Nevertheless, officials say that there are at least three ways to isolate and keep a healthy mental and physical state:

First, staying connected with friends through FaceTime or texting is a great way to keep the mind busy.  Second, exercising or going on a walk outside, with masks of course, creates a very beneficial change from the normal scenery of your house.  Third, trying new hobbies, like playing an instrument, which might stick in the future. All of these examples are great ways to rejuvenate a bored mind. 

An illustration of proper social distancing, showing two people standing at a distance with masks. Courtesy of the CDC (Center for Disease Control)

This pause on usual social activity has also proven to be extremely helpful for the environment. Because there are fewer operating factories and businesses, along with fewer cars on the road and planes in the sky, many places that have been practicing social distancing have seen a significant decrease in air pollution and increase in the visibility of wildlife.

A side-by-side graphic of the NO2 density in China before and after social distancing and mandatory self-quarantine showing a large drop in air pollution. Courtesy of ESA/NASA

In some areas of China, there was a 40% drop in nitrogen dioxide levels, a dangerous chemical that leads to respiratory problems if breathed in over long periods of time. The world’s largest polluter was the first country to practice social distancing with about 500 million civilians self-quarantined. In the west, New York saw its own decrease in NO2 pollution as levels drop 30%, and in California, the first state in the U.S. to issue stay-at-home orders, pollution has dropped over 50% according to the California Air Resources Board’s Air Quality and Meteorological Information System.  

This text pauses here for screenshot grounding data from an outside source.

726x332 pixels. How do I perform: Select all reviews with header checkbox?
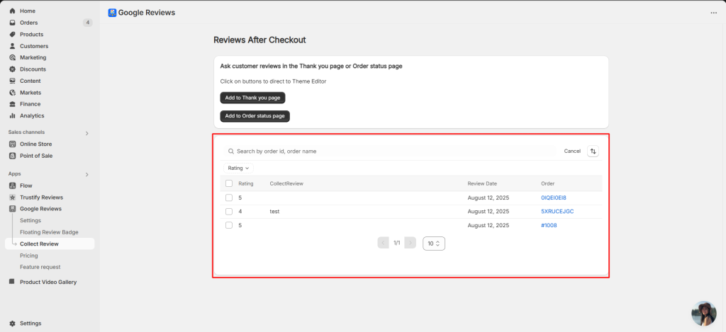tap(229, 183)

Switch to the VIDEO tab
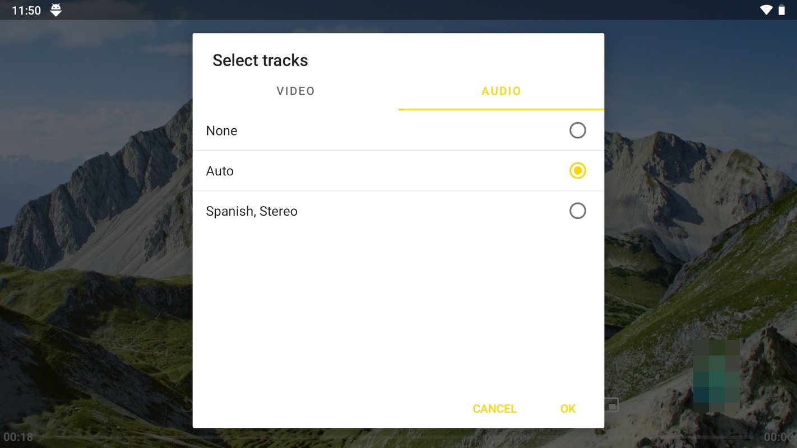[x=295, y=91]
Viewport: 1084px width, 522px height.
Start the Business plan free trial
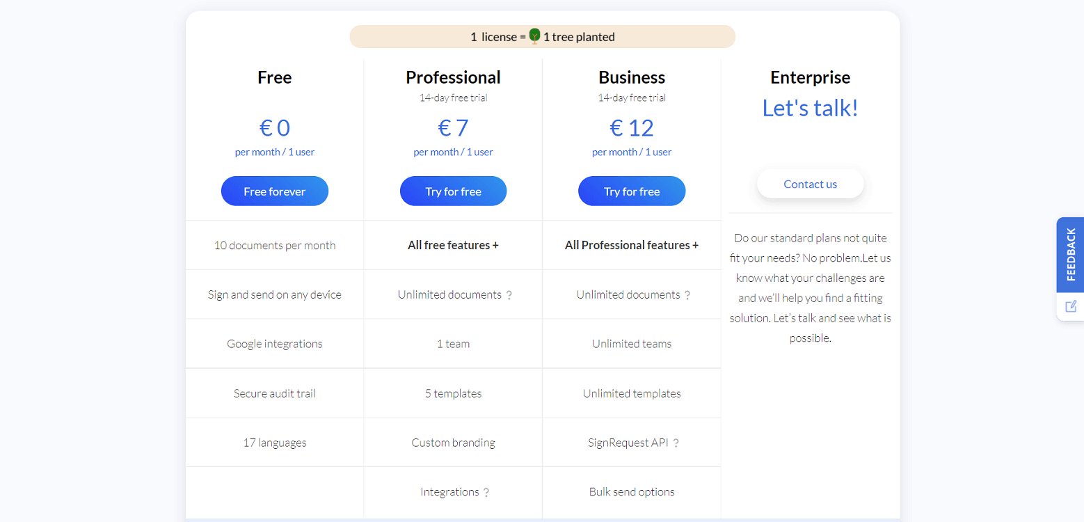click(632, 191)
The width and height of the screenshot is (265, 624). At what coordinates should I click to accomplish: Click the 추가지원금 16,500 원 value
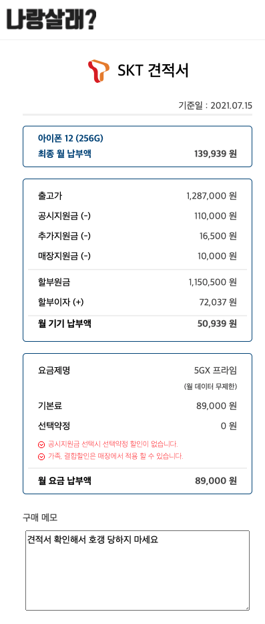[218, 236]
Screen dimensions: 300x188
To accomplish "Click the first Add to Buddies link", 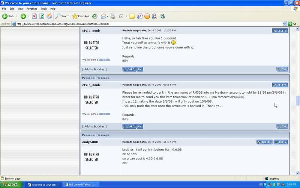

The success of social distancing has a historical precedent. In 1918, the Spanish Flu invaded the U.S. killing over 600,000 citizens in a country of less than 100 million. San Francisco, which primarily relied on face masks, was deeply affected, as they lost 673 people for every 100,000. Los Angeles, on the other hand, which primarily relied on social distancing lost 494 people for every 100,000. Today, the cities that practiced social distancing, like Los Angeles, also saw fewer deaths. So while social distancing may have its downsides, the benefits of this practice, mitigated by the three examples described, will lead America and the rest of the world to a brighter and healthier future.